This could be a big week for energy sector exchange traded funds as Exxon Mobil (NYSE: XOM) and Chevron (NYSE: CVX) are set to report earnings Friday, July 28.

However, it may not be all good news. The current earnings-per-share estimate for XOM for Q2 2017 is $0.84, or below the mean EPS estimate of $0.89 on June 30 and below the mean EPS estimate of $0.99 on March 31, writes John Butters for FactSet. Additionally, the current mean EPS estimate for CVX for Q2 2017  is $0.86, compared to the mean EPS estimate of $0.89 on June 30 and below the mean EPS estimate of $1.13 on March 31.

This may spell trouble for the Energy Select Sector SPDR (NYSEArca: XLE), the largest equity-based energy exchange traded fund, which has a 22.3% tilt toward XOM and 15.7% CVX.

Traders have increasingly lowered expectations on the energy sector this earnings season.

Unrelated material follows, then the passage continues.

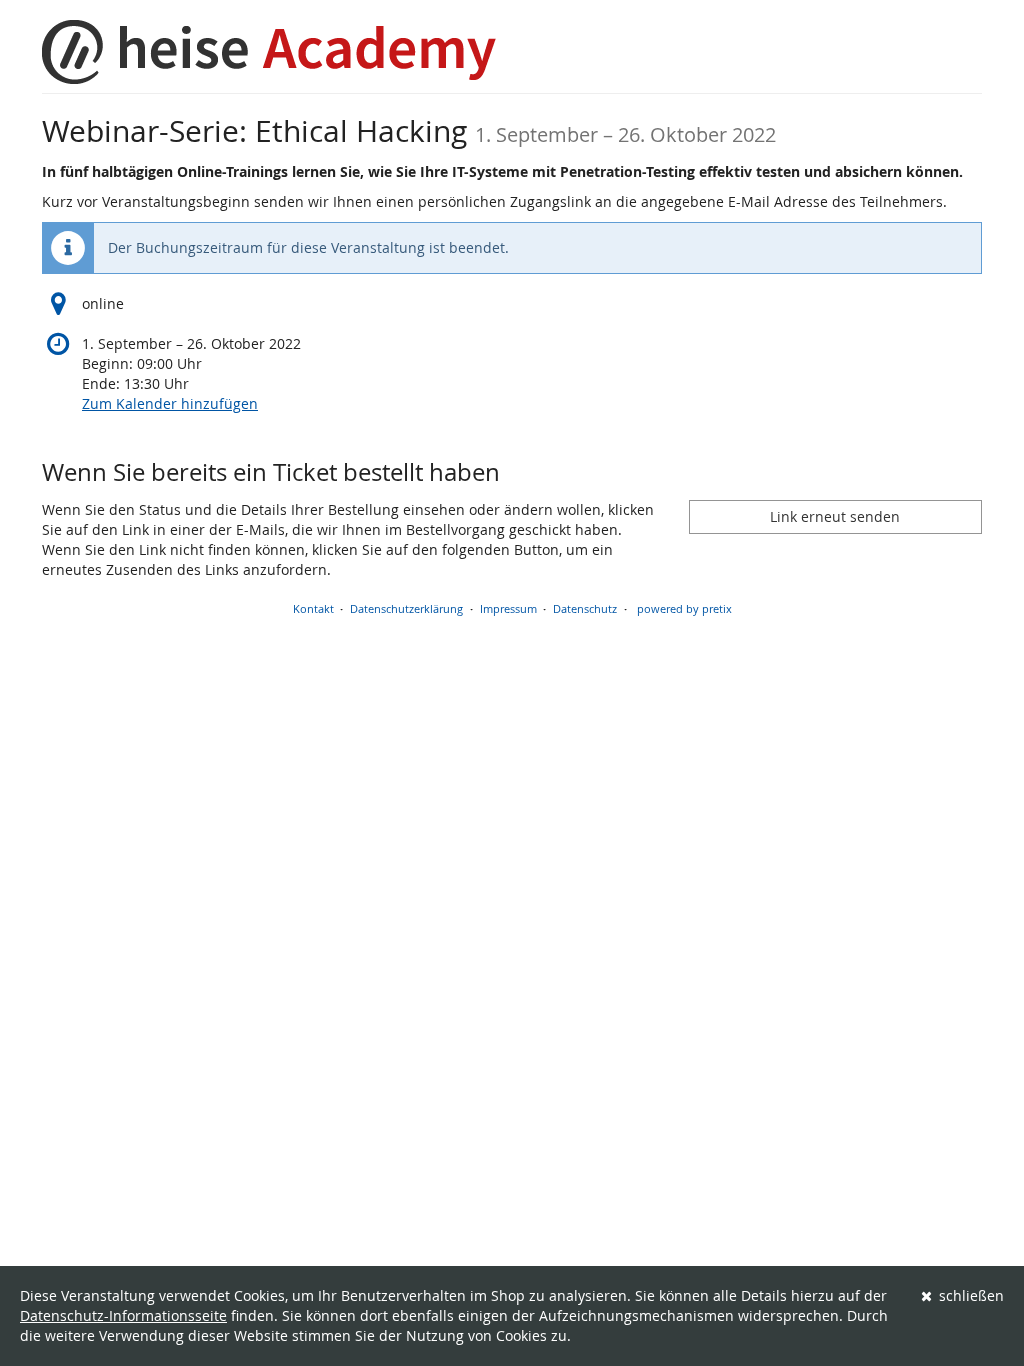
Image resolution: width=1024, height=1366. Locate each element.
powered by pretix (684, 608)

Since Jun 30, 25 of 34 energy companies in the S&P 500 have recorded a decline in their mean EPS estimate for the second quarter.

“As a result, the earnings growth rate for this sector has fallen to 332.1% today from 390.5% on June 30. This marks the largest drop in earnings growth of all eleven sectors since the end of the second quarter,” Butters said.